Just back from ICCB 2015 in beautiful Montpellier. I really enjoyed it! Lots of interesting talks and engaging discussions, plus I met many old friends and made new ones… what else could one ask from a conference? 🙂
At ICCB, José talked about a paper about species distribution models (SDMs) that we published with several colleagues early this year (Guillera-Arroita et al. 2015, GEB). People seemed to enjoy his talk so I thought I could write a bit about this work in this space too.
In our paper, we looked at the properties of species occurrence data types in terms of their information content about a species distribution, and the implications that this has for different application of SDMs. We looked at presence-background data (only presence records plus information about the environmental conditions in the area), presence-absence data (presence and absence records) and detection data (presence-absence data collected in a way that allows modeling the detection process). Our work provides a synthesis about issues that have been discussed in the literature, which we summarized in this figure:
I am not going to repeat the paper here, but just highlight a few key issues to remember:
- Presence-background data are prone to problems with sampling bias
- Presence-background data at best can only provide a relative measure of occurrence probability (yes, that’s it, one cannot estimate actual species occupancy probability with Maxent, or other PB methods!) *
- Presence-absence data gives estimates of species occurrence probability if detectability is perfect, but not otherwise. This is particularly an issue if detectability varies with environmental covariates (see also this paper)

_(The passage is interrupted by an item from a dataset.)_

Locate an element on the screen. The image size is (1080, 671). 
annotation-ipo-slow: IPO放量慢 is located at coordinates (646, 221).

So the thing is that, depending on the type of data we use for our SDM, we might be estimating one thing or another. Now, the important question is whether this matters for your application. With this in mind, we reviewed a large number of applications that use SDMs from the point of view of the information that they require from the SDM (e.g. does it need information about actual probabilities, or knowledge about relative likelihood of occurrence is fine?). We constructed a (gigantic!) table (in Appendix S3) that we hope can guide SDM users evaluate whether the data they have at hand are suitable for their needs. And we explored five of those applications in detail via simulations.

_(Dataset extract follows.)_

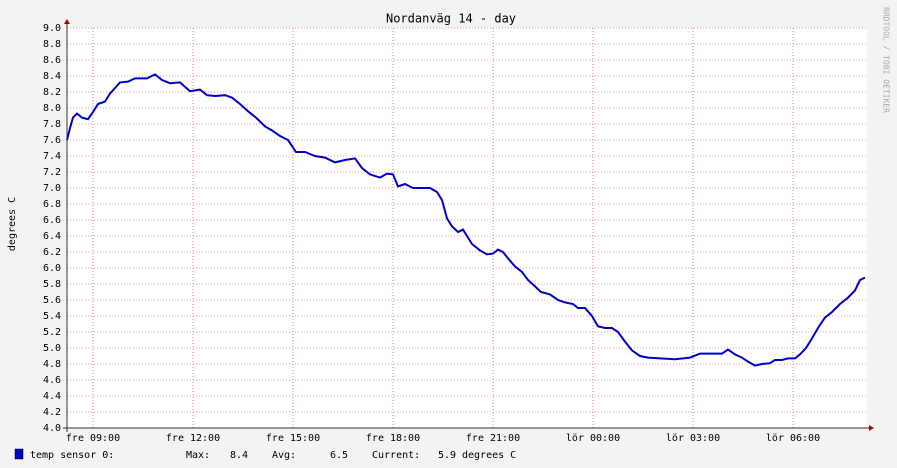 The width and height of the screenshot is (897, 468). Describe the element at coordinates (447, 456) in the screenshot. I see `stat-value: 5.9` at that location. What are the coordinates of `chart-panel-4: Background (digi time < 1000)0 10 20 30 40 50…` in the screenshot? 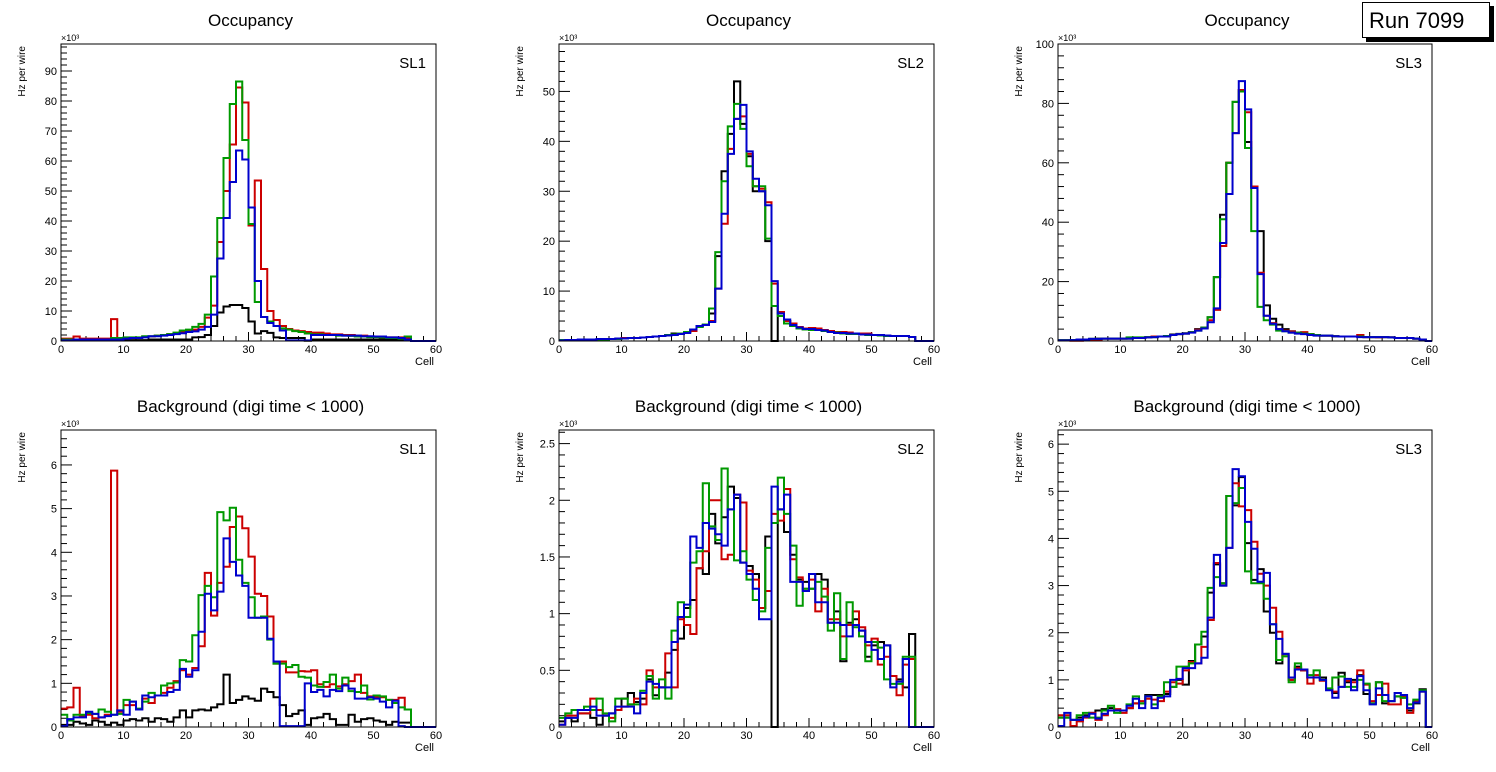 It's located at (230, 576).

… oh yes, and we also talked about the widespread practice of reducing SDM outputs to a binary map by applying a threshold. But I’ll write about that some other time!
* Note: There has been some work showing ways to do so (e.g. here), but the methods are very sensitive to mild deviations from parametric assumptions (see an example in Appendix S2). So in practice we think it is best to assume that only a relative estimation is obtained. This makes sense: if absence data are unavailable we do not have information about the prevalence of the species… how could we tell whether a species with few records is rare or whether the sampling was very sparse?